## PROBLEM
Across the records that follow, determine how many lines contain "column" and give only the resulting number.

BEGIN EXTRACTED ENTRIES

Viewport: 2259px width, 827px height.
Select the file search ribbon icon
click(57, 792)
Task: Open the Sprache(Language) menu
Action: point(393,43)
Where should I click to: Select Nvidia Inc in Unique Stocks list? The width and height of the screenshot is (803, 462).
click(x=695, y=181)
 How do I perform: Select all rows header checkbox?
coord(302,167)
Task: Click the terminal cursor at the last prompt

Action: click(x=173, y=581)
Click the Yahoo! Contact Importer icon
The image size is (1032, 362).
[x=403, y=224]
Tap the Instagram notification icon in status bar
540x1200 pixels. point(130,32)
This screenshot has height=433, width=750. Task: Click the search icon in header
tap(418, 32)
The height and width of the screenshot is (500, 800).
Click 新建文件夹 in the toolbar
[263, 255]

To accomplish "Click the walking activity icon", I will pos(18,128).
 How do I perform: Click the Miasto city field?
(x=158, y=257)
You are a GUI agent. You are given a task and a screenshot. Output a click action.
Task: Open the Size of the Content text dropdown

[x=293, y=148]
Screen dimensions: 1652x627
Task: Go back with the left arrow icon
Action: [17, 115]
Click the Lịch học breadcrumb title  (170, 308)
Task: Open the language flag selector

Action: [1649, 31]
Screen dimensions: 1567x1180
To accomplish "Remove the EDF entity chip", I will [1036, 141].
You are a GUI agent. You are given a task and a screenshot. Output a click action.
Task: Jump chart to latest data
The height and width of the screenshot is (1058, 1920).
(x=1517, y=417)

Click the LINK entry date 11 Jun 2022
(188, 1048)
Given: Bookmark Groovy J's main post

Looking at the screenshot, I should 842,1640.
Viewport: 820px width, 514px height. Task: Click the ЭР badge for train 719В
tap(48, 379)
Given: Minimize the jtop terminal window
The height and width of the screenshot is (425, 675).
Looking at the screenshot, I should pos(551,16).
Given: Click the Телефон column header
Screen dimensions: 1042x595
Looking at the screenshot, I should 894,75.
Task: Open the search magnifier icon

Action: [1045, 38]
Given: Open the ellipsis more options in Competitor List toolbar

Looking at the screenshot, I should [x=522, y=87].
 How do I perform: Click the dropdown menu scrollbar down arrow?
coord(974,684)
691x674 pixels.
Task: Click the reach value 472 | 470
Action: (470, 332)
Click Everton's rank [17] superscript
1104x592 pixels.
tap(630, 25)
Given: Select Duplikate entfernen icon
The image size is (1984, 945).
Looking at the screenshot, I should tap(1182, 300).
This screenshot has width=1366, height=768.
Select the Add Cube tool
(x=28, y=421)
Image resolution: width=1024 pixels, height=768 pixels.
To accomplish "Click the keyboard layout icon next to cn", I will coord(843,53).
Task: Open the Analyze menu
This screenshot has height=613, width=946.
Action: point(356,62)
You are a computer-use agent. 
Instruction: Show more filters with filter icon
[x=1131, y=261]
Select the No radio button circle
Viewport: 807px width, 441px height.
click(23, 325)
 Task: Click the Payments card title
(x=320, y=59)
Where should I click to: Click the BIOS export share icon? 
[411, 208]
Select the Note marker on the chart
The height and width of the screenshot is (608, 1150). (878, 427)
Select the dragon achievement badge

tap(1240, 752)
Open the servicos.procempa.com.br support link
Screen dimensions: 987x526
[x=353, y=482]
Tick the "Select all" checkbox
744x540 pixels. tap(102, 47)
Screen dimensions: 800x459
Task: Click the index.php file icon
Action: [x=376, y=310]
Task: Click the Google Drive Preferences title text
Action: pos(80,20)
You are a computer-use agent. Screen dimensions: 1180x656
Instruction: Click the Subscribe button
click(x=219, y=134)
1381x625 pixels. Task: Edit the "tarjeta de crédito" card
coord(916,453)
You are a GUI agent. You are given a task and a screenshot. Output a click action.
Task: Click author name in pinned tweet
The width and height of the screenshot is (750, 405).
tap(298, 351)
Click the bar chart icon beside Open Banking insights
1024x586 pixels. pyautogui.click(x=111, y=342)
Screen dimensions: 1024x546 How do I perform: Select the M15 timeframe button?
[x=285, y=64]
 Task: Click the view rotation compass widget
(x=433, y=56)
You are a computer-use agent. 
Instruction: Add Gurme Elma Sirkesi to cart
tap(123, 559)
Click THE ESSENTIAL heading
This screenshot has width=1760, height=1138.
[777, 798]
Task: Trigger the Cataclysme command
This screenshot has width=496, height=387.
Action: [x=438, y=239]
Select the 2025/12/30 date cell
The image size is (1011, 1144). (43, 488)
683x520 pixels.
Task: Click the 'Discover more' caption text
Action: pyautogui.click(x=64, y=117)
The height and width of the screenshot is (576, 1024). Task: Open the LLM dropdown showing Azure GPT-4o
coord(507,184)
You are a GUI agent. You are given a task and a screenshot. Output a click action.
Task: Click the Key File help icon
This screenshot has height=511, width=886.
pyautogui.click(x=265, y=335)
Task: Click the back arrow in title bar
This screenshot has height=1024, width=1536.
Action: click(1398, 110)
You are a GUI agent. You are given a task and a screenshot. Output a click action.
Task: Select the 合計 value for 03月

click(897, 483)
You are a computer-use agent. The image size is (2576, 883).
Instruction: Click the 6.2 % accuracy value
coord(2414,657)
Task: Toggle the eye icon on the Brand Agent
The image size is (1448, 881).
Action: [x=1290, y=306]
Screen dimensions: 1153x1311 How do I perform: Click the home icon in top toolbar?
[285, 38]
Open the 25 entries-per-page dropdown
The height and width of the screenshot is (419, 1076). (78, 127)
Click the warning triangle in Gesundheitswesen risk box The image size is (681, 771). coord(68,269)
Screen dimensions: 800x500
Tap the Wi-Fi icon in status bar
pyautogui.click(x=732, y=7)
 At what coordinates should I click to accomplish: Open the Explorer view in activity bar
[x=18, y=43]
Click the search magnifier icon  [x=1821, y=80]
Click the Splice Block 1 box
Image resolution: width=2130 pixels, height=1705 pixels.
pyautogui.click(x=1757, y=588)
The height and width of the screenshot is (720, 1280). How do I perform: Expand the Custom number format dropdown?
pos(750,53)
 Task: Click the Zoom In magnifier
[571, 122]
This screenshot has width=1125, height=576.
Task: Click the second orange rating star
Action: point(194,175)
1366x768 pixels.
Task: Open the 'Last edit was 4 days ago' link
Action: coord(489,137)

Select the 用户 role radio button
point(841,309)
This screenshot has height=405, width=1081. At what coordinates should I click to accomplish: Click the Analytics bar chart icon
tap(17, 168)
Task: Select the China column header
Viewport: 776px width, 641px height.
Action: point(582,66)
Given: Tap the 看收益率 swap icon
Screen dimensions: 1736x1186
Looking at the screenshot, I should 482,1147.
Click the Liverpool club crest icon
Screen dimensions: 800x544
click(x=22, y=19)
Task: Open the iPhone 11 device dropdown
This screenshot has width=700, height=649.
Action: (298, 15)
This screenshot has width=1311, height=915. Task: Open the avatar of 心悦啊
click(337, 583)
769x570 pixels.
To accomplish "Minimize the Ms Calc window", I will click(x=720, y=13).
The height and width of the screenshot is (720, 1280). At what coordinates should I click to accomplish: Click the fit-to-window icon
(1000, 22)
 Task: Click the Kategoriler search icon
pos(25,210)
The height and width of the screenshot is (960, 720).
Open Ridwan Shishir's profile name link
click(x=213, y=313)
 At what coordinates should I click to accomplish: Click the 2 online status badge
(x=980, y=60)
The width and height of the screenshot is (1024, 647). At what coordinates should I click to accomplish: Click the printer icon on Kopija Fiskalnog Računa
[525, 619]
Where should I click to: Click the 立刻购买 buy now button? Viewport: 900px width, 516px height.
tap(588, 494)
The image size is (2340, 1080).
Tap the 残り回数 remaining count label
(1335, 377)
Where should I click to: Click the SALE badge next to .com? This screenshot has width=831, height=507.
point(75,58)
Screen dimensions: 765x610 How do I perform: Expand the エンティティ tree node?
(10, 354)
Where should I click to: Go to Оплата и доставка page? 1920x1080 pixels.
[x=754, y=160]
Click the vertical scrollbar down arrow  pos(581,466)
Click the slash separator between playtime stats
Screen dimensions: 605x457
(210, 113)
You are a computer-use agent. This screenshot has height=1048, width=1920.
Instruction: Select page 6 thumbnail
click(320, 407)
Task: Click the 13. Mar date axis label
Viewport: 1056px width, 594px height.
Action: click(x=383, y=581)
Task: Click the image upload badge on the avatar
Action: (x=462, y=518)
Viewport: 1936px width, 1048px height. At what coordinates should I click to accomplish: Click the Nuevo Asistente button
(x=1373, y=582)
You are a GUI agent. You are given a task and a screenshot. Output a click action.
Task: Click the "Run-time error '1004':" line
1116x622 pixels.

END EXTRACTED ENTRIES

## YOUR RESPONSE
2